The above build might be considered an “advanced setup”. It uses redundant CO2 sensors (A Sensirion SCD30 inside in ambient mode, and a Sensair K30 outside in sampling mode), controls a pump motor, and has filters that need to be plumbed to the external sensor. A functional block diagram looks like this:


Advanced electronics functional diagram

(A note about sample gas flow direction. The documentation on CO2 Meter for the sample kit addition to the K30 CO2 sensor shows a “pull configuration”, with the pump after the sensor pulling gas through it. After speaking with engineers at CO2 meter, we were recommended to use a “push configuration”, with the pump before the sensor pushing gas into it.)

The sensor suite was configured to post data serially in a format that could easily be captured by a serial monitor (such as that included with the Arduino IDE) and pasted as a CSV text block. Typical data looks like this, with a header row followed by one or more data rows:

[*** BEGIN DATA OUTPUT ***]
Elapsed time (s), CO2-K30 (ppm), CO2-SCD30 (ppm), Temp-SCD30 (C), RH-SCD30 (%), Temp-BME280 (C), RH-BME280 (%), Pressure-BME280 (hPa)
20.02,858,619.51,27.54,57.01,27.07,57.80,1002.47
40.03,817,623.10,27.61,56.46,27.06,57.42,1002.41
60.05,797,621.98,27.70,56.60,27.05,57.46,1002.40
80.06,781,620.59,27.76,55.60,27.05,56.73,1002.42
...

By reporting elapsed time from start (rather than, say, local absolute time or equivalent), any microcontroller should be able to generate similar data without the need for a real-time-clock (RTC) or access to network time. Data could be easily pasted into any spreadsheet, such as Google Sheets:


Example of CSV output imported to a spreadsheet.

Data could also be sent to the cloud, such as Adafruit’s IO service (based on MQQT).
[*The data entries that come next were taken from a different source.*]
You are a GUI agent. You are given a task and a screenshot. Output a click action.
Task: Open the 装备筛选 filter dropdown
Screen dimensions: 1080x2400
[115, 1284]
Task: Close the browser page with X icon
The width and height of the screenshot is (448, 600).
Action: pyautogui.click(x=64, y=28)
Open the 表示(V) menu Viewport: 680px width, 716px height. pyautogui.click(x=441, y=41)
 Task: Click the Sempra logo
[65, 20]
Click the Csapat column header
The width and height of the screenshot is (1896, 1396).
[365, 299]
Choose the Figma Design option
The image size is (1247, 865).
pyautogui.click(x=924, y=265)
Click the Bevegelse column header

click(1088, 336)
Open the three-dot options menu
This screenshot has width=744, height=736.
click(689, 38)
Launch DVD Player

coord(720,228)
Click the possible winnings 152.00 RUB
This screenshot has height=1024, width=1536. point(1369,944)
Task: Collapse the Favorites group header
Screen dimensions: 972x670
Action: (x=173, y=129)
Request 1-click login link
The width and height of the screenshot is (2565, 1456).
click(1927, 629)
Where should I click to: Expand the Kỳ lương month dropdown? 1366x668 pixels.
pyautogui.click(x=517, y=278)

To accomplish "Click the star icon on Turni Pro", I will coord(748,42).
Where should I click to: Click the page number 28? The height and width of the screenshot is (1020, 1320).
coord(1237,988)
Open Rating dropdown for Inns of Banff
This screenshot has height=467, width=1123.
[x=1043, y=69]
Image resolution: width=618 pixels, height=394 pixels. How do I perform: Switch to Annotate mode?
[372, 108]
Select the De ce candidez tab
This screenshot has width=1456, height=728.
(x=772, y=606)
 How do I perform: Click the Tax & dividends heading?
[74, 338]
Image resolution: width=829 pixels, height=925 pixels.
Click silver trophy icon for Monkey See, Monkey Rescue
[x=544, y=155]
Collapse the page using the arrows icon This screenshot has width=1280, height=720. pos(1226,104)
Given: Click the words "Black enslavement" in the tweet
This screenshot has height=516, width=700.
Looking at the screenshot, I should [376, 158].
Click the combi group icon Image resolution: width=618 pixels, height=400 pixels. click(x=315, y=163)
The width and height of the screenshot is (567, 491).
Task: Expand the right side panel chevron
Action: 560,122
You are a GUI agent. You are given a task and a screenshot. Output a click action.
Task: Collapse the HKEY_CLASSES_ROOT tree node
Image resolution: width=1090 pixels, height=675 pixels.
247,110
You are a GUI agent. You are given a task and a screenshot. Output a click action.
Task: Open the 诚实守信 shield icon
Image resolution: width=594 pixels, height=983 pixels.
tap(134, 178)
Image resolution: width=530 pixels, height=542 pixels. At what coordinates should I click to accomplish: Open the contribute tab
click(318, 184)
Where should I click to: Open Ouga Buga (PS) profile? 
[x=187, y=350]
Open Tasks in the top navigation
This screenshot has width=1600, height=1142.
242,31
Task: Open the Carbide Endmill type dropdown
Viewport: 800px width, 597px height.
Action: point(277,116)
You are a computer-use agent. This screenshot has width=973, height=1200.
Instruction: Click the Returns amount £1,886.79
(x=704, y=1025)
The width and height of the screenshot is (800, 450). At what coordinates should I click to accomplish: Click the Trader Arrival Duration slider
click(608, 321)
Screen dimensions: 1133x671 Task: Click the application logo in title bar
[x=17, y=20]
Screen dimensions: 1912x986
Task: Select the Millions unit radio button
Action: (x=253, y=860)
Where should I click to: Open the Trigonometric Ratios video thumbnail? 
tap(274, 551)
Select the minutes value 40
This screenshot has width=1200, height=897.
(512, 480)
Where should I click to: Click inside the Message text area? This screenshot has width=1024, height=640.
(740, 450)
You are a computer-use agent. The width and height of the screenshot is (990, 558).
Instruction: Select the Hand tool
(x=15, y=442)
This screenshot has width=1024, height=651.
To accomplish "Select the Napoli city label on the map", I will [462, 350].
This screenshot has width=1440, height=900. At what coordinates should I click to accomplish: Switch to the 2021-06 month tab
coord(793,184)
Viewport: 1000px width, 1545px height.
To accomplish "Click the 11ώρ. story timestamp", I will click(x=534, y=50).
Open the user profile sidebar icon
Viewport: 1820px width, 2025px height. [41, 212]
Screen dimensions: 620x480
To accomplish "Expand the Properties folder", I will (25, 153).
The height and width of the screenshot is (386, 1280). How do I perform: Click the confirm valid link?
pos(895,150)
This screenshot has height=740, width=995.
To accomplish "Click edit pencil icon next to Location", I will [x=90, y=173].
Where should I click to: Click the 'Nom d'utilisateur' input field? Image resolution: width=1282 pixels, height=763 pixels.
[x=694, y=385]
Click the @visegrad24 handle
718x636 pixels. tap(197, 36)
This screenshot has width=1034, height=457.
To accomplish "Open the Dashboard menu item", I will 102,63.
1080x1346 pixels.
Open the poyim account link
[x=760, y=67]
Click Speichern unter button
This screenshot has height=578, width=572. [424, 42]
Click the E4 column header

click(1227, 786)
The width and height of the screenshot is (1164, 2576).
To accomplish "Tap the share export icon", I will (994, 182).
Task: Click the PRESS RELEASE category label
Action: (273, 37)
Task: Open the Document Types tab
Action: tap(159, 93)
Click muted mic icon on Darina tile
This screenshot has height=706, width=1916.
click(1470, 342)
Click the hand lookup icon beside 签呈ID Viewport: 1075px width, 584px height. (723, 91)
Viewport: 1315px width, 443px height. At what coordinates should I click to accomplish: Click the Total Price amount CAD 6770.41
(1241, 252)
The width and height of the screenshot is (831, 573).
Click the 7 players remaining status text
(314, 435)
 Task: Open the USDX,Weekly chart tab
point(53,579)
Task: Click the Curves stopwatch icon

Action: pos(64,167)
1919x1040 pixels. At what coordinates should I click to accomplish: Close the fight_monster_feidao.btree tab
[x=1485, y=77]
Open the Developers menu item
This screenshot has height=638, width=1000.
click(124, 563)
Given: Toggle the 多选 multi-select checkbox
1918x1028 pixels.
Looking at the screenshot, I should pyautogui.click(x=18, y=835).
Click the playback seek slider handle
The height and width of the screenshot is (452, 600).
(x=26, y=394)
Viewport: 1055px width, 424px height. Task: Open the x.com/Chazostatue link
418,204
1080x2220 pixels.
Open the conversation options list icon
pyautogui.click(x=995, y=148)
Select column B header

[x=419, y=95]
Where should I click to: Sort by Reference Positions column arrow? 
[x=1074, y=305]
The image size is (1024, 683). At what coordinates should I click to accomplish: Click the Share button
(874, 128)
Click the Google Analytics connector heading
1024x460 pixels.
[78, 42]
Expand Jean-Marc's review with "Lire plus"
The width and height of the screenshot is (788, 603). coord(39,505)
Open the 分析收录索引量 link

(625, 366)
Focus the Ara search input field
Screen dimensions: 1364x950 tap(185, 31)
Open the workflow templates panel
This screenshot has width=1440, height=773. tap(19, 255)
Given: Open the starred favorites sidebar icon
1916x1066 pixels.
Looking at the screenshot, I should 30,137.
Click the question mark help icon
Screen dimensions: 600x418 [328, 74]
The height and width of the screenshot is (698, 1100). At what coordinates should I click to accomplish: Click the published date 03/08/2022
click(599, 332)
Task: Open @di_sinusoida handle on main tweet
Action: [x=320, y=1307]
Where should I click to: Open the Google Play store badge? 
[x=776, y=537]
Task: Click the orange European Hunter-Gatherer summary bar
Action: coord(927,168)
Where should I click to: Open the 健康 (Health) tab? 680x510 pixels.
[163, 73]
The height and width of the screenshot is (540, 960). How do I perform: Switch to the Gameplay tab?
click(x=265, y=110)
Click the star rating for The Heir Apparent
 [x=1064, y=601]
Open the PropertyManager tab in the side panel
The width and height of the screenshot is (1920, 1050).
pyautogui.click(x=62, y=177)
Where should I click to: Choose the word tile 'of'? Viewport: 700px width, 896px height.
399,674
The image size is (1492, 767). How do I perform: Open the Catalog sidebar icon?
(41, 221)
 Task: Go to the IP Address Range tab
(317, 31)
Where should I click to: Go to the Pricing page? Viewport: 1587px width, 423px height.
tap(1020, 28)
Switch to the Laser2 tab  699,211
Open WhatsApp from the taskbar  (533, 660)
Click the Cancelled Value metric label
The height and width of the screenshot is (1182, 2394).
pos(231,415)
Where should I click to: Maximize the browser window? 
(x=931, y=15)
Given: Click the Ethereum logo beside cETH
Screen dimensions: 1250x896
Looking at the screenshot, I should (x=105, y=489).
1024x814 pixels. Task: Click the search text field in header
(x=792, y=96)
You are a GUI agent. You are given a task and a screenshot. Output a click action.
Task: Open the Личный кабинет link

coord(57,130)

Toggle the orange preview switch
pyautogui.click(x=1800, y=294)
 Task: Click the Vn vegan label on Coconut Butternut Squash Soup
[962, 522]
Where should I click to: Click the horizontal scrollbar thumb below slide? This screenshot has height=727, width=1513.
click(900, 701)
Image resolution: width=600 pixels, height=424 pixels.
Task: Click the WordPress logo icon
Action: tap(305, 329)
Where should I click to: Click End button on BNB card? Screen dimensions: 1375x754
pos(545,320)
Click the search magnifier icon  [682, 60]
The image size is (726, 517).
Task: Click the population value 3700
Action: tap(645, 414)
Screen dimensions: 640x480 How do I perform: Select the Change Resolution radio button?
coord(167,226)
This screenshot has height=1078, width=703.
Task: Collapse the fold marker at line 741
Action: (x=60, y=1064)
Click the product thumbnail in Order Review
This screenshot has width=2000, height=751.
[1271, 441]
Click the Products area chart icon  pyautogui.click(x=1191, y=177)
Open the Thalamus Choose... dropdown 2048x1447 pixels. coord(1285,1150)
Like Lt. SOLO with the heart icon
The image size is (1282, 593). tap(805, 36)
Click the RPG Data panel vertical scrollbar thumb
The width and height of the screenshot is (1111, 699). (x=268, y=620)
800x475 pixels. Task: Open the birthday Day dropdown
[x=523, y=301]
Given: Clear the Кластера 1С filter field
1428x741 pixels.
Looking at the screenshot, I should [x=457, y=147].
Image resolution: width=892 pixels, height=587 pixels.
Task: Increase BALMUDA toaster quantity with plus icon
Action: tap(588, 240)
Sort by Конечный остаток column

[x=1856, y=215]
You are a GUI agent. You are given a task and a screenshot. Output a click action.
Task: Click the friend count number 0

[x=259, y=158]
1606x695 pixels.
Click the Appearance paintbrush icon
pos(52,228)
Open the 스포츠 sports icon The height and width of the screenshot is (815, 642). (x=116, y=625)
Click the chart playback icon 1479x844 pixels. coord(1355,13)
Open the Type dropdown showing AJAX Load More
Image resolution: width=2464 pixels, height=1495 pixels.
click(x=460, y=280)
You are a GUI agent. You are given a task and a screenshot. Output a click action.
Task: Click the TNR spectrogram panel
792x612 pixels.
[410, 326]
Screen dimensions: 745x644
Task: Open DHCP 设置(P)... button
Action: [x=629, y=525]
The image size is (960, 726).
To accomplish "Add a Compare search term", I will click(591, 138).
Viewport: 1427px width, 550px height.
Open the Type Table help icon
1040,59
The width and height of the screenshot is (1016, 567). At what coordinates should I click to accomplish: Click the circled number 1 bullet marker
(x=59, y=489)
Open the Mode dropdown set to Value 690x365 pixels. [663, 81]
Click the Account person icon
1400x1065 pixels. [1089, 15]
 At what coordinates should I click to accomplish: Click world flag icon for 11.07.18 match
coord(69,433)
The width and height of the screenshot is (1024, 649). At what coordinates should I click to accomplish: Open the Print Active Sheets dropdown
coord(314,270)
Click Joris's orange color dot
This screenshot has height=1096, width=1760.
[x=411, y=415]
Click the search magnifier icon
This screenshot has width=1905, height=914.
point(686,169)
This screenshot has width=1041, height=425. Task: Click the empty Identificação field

Example of data shared to cloud.

In order to get as many people as possible building sorbent testers and testing sorbents, the team also looked at simplifying the setup. After several tests in which the K30 and SCD30 tracked each other (with a consistent delta in readings but always trending the same direction and similar relative changes measured), we felt that a simple version built around only an ambient sensor in the chamber would be adequate for our purposes. This would eliminate the need for powering and controlling a pump. A minimum setup looks like this:


Minimum viable sorbent tester.

This arrangement would sacrifice some nice-to-haves: a sensor carefully filtered from humidity and isolated from moisture, one with dedicated manual calibration functions, online data reporting, etc. But it would be much simpler and should still provide usable insight comparing sorbent candidates.

To further simplify things, a no-solder path would be nice, enabling people without soldering experience or equipment to participate. As of 2021, many microcontroller development board manufacturers offer built-in 4-pin peripheral connectors, enabling sensors to be added to microcontrollers without soldering. The SEEED studio Grove ecosystem is one such option. Adafruit and Sparkfun also offer a compatible I2C bus port built around standard JST-SH connectors, called either STEMMA or QWIIC. Adafruit offers the SCD30 on a STEMMA-enabled breakout board, so one easy no-solder option is to use an Adafruit Feather form-factor microcontroller.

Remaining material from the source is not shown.